The source of the fire initially appeared to be the nursery of the bowling alley, which was located in the basement under the clothing store. The exact location of the start of the fire proved to be very important, since it determined whether New York or Connecticut authorities had responsibility for the final investigation.

Peter J. Leonard of Greenwich, an unemployed laborer and high school dropout who was 22 years old, was arrested by Connecticut authorities on July 12, 1974 on charges of setting the fire. Authorities stated that he was a frequent patron of the bowling alley and had been there early in the evening and then left when the alleys closed, returning later through a rooftop skylight with the intention of burglarizing the business. On July 16, it was announced that final building surveys revealed that the part of the nursery where the fire was set as well as the skylight where Leonard entered the alleys were both in New York State.

The bowling alley where the fire started had gone without government fire inspections for five years before the fire. The cause of this lapse appeared to be an agreement written in 1961 from the Connecticut State Fire Marshal to both municipalities involved that was forgotten about after the retirement of a Port Chester fire inspector in 1969. The agreement stated that Port Chester would take responsibility for inspecting the bowling alley because most of it was in New York State. Officials in Port Chester questioned the legality of the agreement after the fire, saying the parties who drew it up had no legal authority to do so.

==Legal process==
===Criminal===
Once it was determined that the fire was set in New York, extradition was sought to bring the suspect from Connecticut to New York. Leonard waived extradition and was indicted by a Westchester County Grand Jury on July 30 on 28 counts, consisting of 24 murder charges (one for each victim), arson, burglary and two counts of petit larceny. The theory of the crime was that Leonard had burglarized some cigarette vending machines in the bowling alley and set the fire to cover up the burglary.

Leonard pleaded guilty just before his trial was due to start on June 16, 1975. Then, on his sentencing hearing on July 16, he tried to withdraw the plea. The judge refused the request to withdraw the plea and sentenced Leonard to 15 years to life imprisonment. The judge commented that Leonard had performed "stupid actions in attempting to cover up a third-rate burglary by arson, resulting in Westchester's worst tragedy." He also said "You're certainly not an all American boy, but you're not a vicious killer either."

WORK INSTRUCTION 1: Name every charge in Leonard's indictment as the bowling alley fire account lists it, including the number of counts where given.
WORK INSTRUCTION 2: According to the bowling alley fire account, what sentence did the judge give Leonard?
WORK INSTRUCTION 3: Write the next part of the bowling alley fire account, picking up after its last sentence.
The data that follows has nothing to do with this.

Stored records
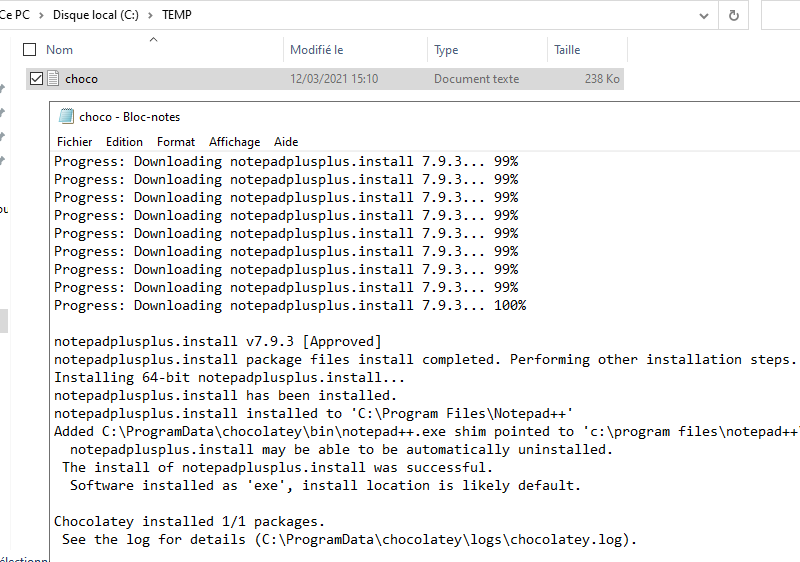
Task: Sort files by the Type column
Action: click(x=446, y=50)
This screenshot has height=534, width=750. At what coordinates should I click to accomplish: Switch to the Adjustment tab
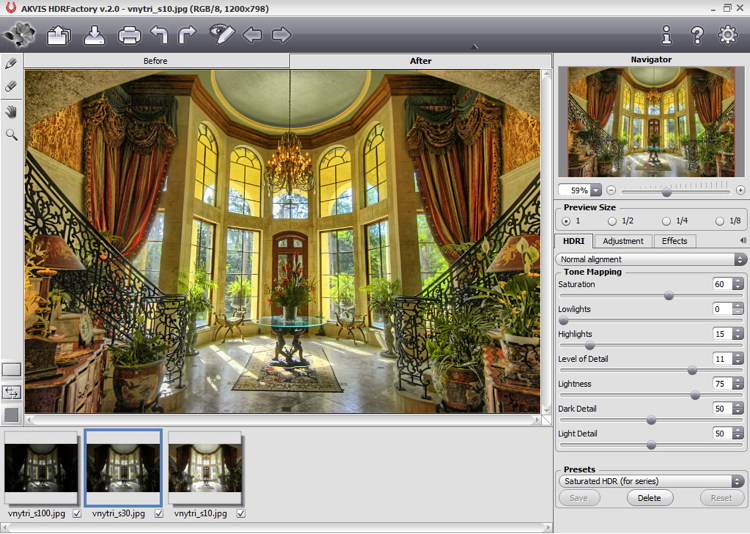(x=622, y=241)
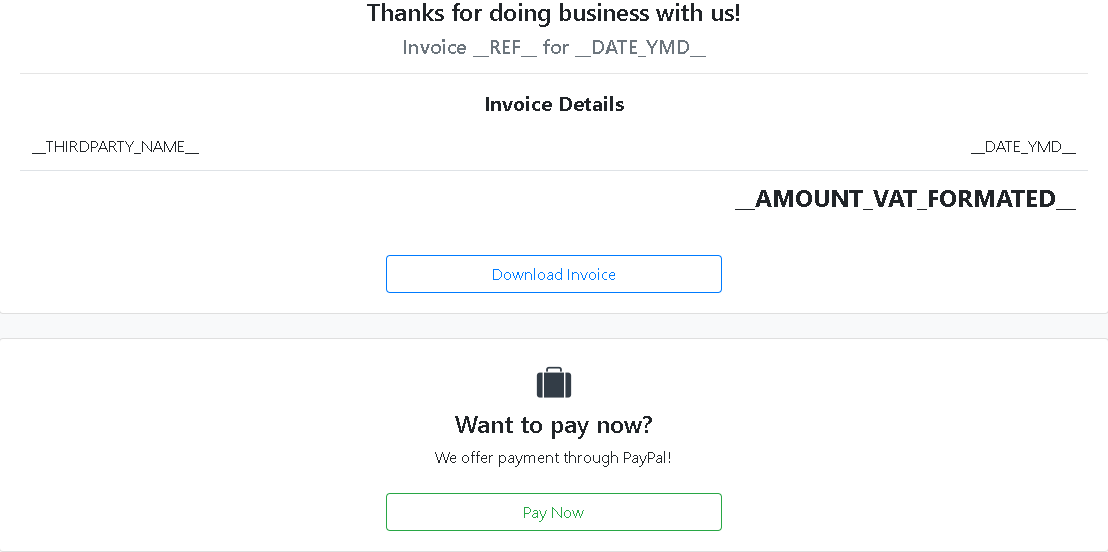The height and width of the screenshot is (552, 1108).
Task: Click the word 'Invoice' starting the subtitle
Action: coord(435,47)

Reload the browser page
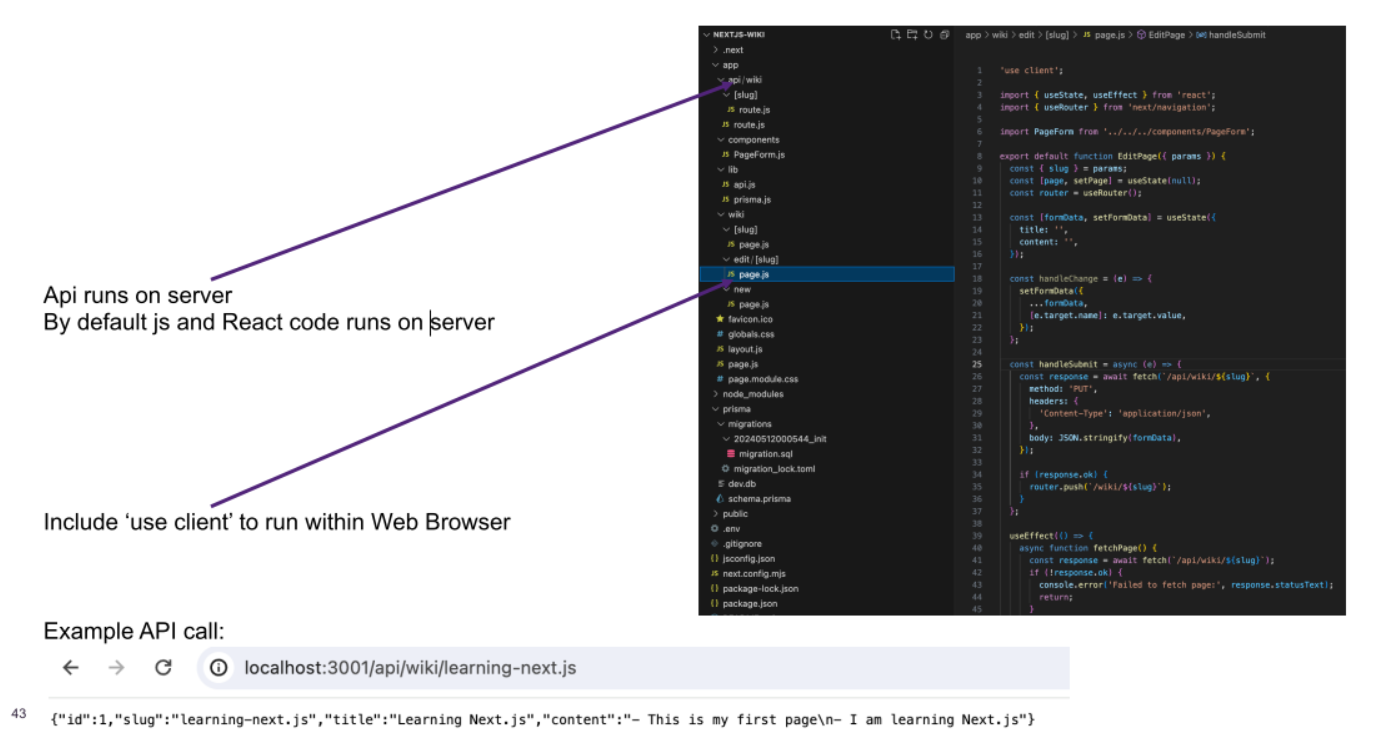163,668
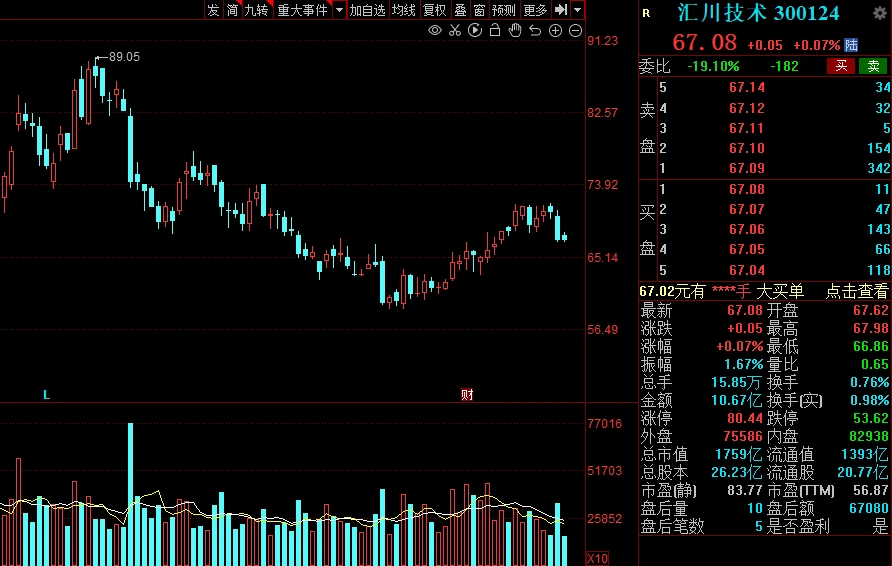Click the arrow-to-bar collapse panel icon
Screen dimensions: 892x566
pos(561,10)
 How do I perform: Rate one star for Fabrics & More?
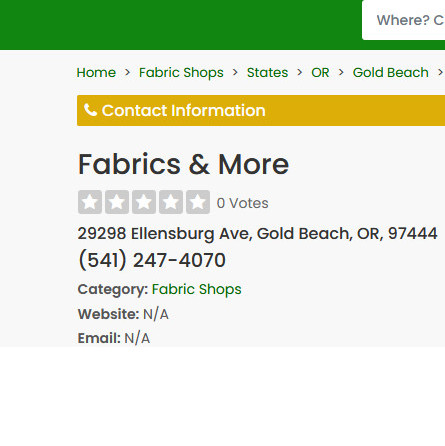pyautogui.click(x=90, y=202)
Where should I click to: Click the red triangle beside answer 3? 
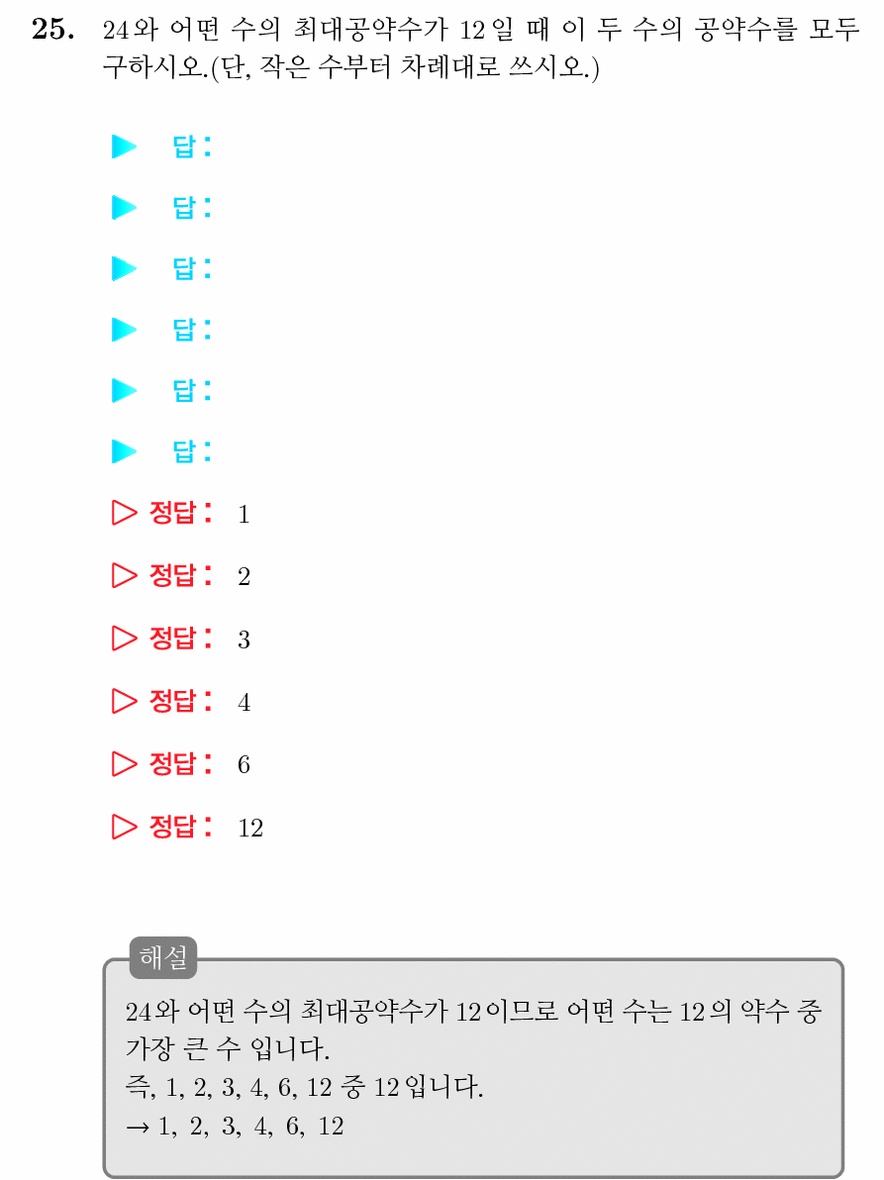coord(124,638)
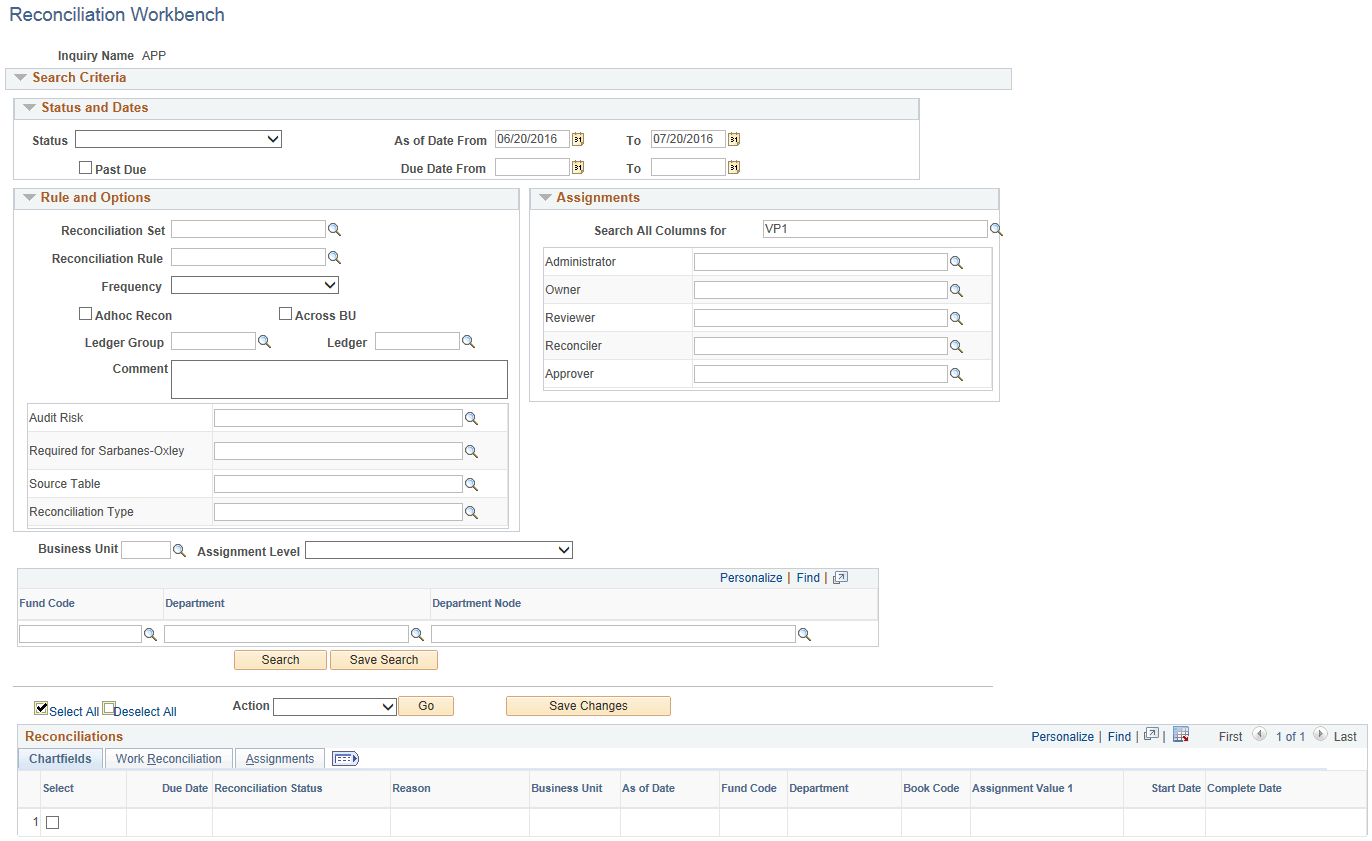
Task: Select the Frequency combo box
Action: tap(254, 285)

WRITTEN ANSWER 1: 24 murder charges (one for each victim), arson, burglary, and two counts of petit larceny.

WRITTEN ANSWER 2: 15 years to life imprisonment.

WRITTEN ANSWER 3:
On July 19, 1977, the guilty verdict for murder was overturned by the Appellate Court, because his confession was found to have been coerced.

He was then convicted by a jury on September 7, 1978 after 81/2 hours of deliberation on all 28 counts of the indictment. This guilty verdict was overturned on December 16, 1985 because the Appellate Division found that self-incriminating statements had been made without a lawyer present.

On March 25, 1986, prosecutors allowed Leonard to plead guilty to second degree manslaughter. On April 9, 1986, he was sentenced to 15 years. Under New York law, inmates with good records were released after serving two thirds of their sentence, therefore he qualified for release soon afterwards.

===Civil===
The first civil lawsuit began July 5, 1974 when a lawyer representing the husband of one of the victims, Jonetta Horsey, who perished in the fire, filed papers starting a $2 million suit. The filing asked that the attorney be included in the fire investigation.

By July 8, 1974, nine families had retained counsel for possible lawsuits.

On July 9, 1974, an attorney representing six families who lost loved ones filed a notice of claim for $12 million with the Village of Port Chester. The notice contended that Port Chester "was negligent and careless in failing to make proper and sufficient inspections" of both the restaurant and bowling alley. Even though the bowling alley was almost entirely in Connecticut, the attorney filing the papers said the fact that it adjoined the restaurant (which was mostly in New York) made it Port Chester's responsibility.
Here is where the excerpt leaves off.